For this to work you need an annotation per word, i.e each word has its own class. That’s not the case with text classification, but it would work with sequence tagging tasks like NER and POS.
- Flatten all your text data into one large vector
- Bucket them according to class, for example: Name => [“John”, “Kevin”, “Adam”]
- For each example in your training data, for each class, create N examples in which you substitute the word W with any word from the bucket of class C. Sampling can be random, inverse frequency (Rare words first), Frequency (Common words first)
So for example if we had for the class Name the following list: [“John”, “John”, “John”, “Kevin”, “Kevin”, “Adam”, “Peter”] and our sampling scheme was inverse frequency a transformation on the following example will be:
The CEO of an AI related startup, Peter, stated that they’re in series A.
The CEO of an AI related startup, Adam, stated that they’re in series A.
Even more transformations can be:
The CEO of an AI related startup, Kevin, stated that they’re in series A.
And the number of produced samples will be up to you.
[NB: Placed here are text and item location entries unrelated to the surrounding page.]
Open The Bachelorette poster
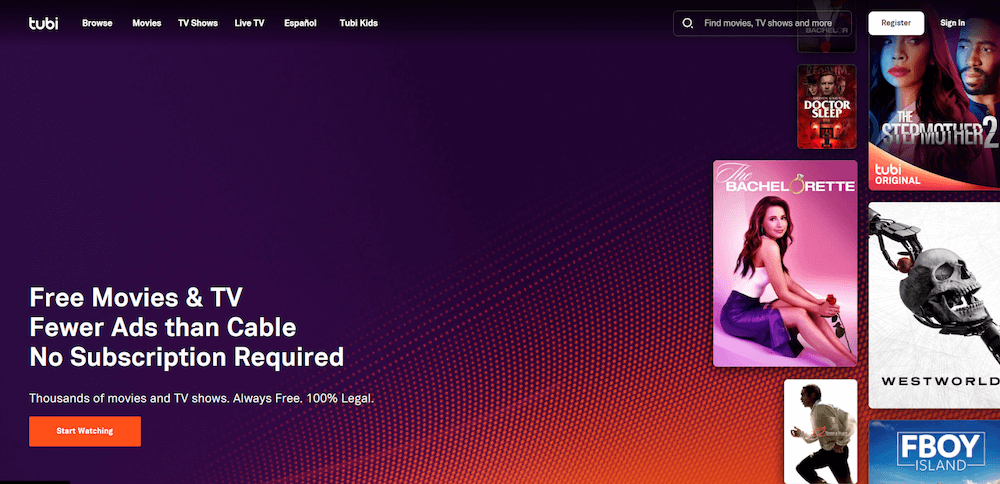This screenshot has height=484, width=1000. 785,263
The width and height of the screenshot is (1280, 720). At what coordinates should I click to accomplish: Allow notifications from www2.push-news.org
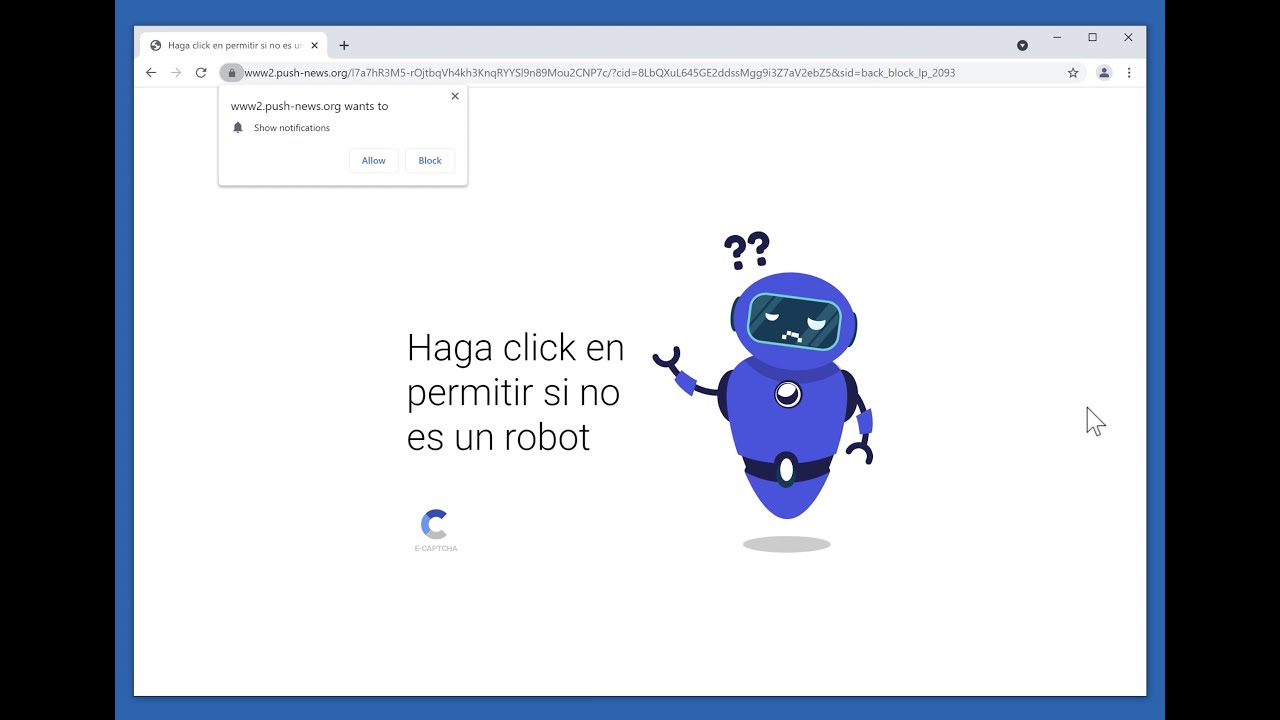point(373,160)
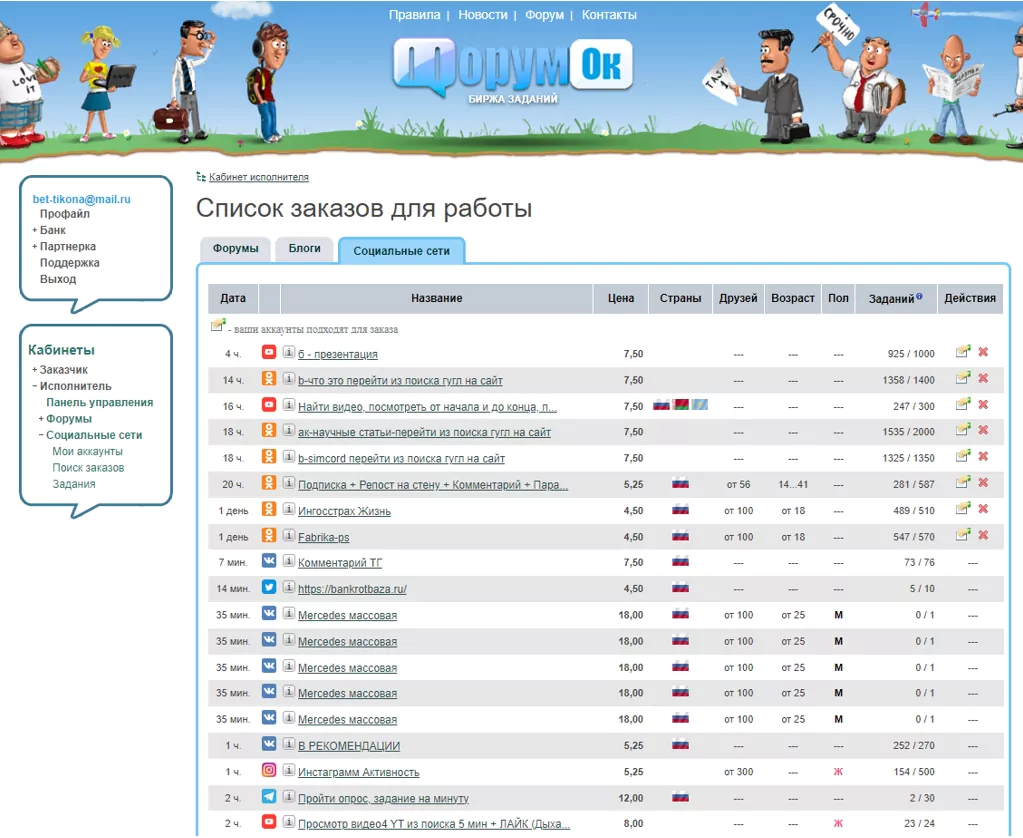Click the help icon next to Заданий header
The image size is (1023, 838).
(919, 296)
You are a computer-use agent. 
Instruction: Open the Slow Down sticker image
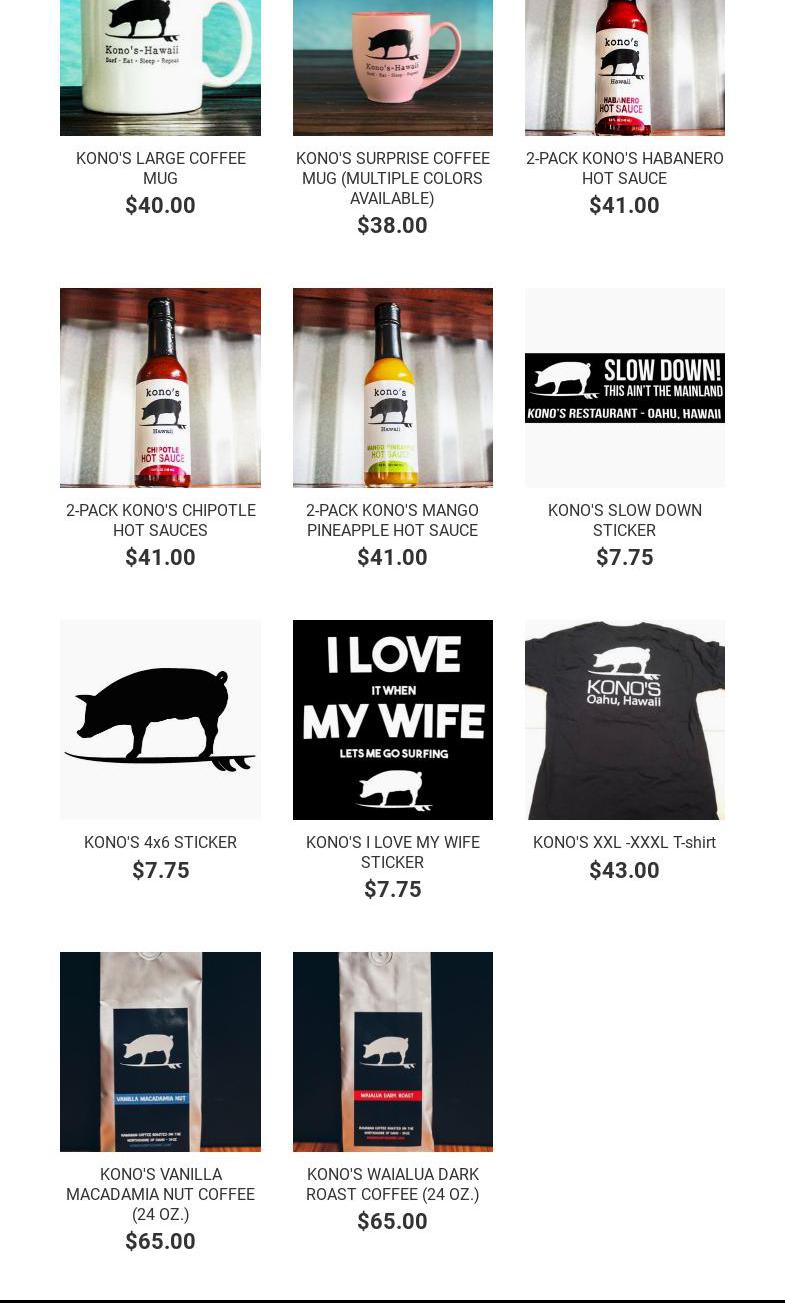click(x=625, y=388)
But keep in mind that you’ll fall to the trade-off of either having too little samples thus not much new data or having too much new data to the extent your model would start memorizing templates rather than learning from.
I understand this technique is so simple but it would definitely help. I’m ready to listen to critique and if you have further ideas for data augmentation in NLP feel free to share it with the community, I’d love to hear.